Dieu ne tente pas, Il permet que nous le soyons par le démon, puisque c’est par lui que le péché est entré dans le monde. N’est-il pas le Tentateur par excellence? Et le monde à son instigation, à son image, se fait comme lui, notre tentateur. La tentation naît bien de l’extérieur, et entre en nous parce qu’elle y trouve une secrète complicité de l’âme, ce qu’on appelle justement l’inclination au mal, qui demeure après que le baptême nous ait lavés du péché originel. Elle demeure en nous pour le beau combat et le triomphe du bien. Bien sûr nous savons trop combien il en faut peu pour basculer dans le mauvais camp: D’abord une simple pensée qui s’offre à l’esprit, ensuite la complaisance intérieure, un mouvement déréglé, et enfin le consentement. Comme dit l’Imitation de Jésus-Christ: L’ennemi envahit toute l’âme, lorsqu’on ne lui résiste pas dès le commencement. La tentation n’est pas un péché, elle le devient dans le consentement; or elle y tend de tout son poids. Succomber à la tentation, c’est affaiblir notre volonté, c’est être dépossédé de notre liberté. Pour y remédier, on nous conseille de fuir les occasions. Certes, c’est bon sens, mais à suivre ce conseil à la lettre, il faudrait renoncer à ne rien voir, ne rien entendre, ne rien sentir, ne rien toucher, que sais-je encore.

L’Évangile nous indique les bonnes armes du combat intérieur: la prière quotidienne et confiante, l’ascèse et le jeûne. Jeûne des choses futiles et inutiles, mais aussi de bien des choses nécessaires qui encombrent notre vie, l’envahissent et l’accaparent: l’incessant téléphone portable, l’ordinateur allumé à toute occasion, la télévision qui tue le temps et les relations. Bref, par la prière et l’ascèse, retrouver le goût du silence et du recueillement. Prière, ascèse, aumône: aumône de notre temps pour les parents et les amis oubliés et délaissés. L’humilité enfin, sans la quelle nous ne progresserons jamais, et il est bon que les épreuves de cette vie, quoique pénibles, nous y ramènent sans nous décourager.
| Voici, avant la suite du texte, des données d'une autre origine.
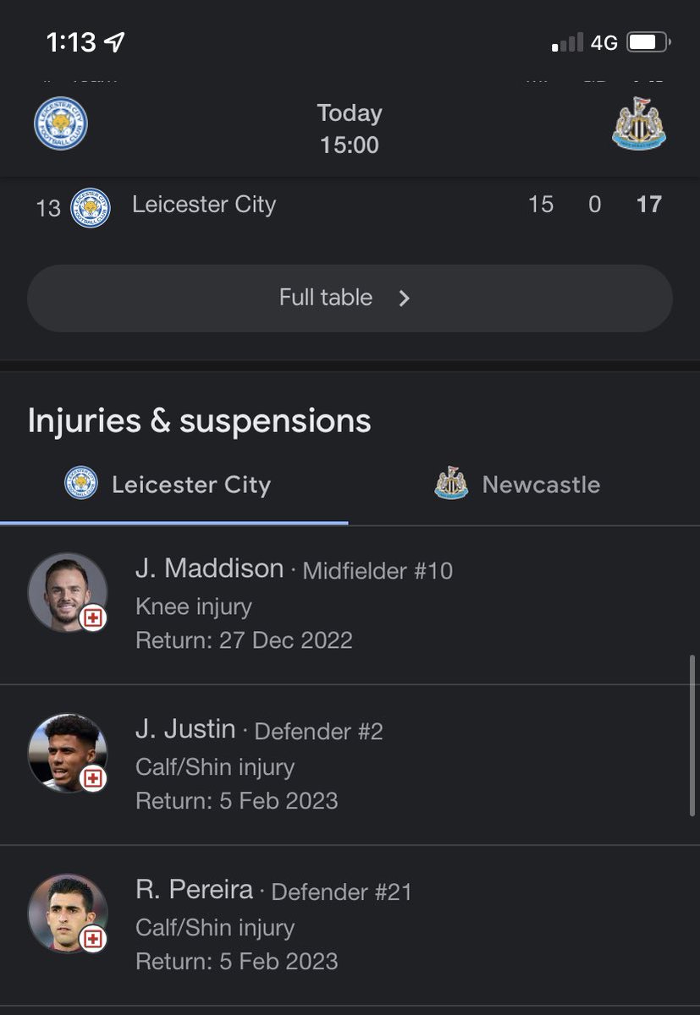The height and width of the screenshot is (1015, 700).
Task: Tap location arrow icon in status bar
Action: click(x=113, y=42)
Une dernière chose, pour finir. Les tentations ont au moins cette vertu qu’elles nous en apprennent sur nous-mêmes plus que tous les livres: nous savons souvent ce que nous pouvons; mais la tentation montre ce que nous sommes. Alors Seigneur, Toi qui es vainqueur du démon et de tout mal, ne permets pas que nous y succombions jamais. Amen!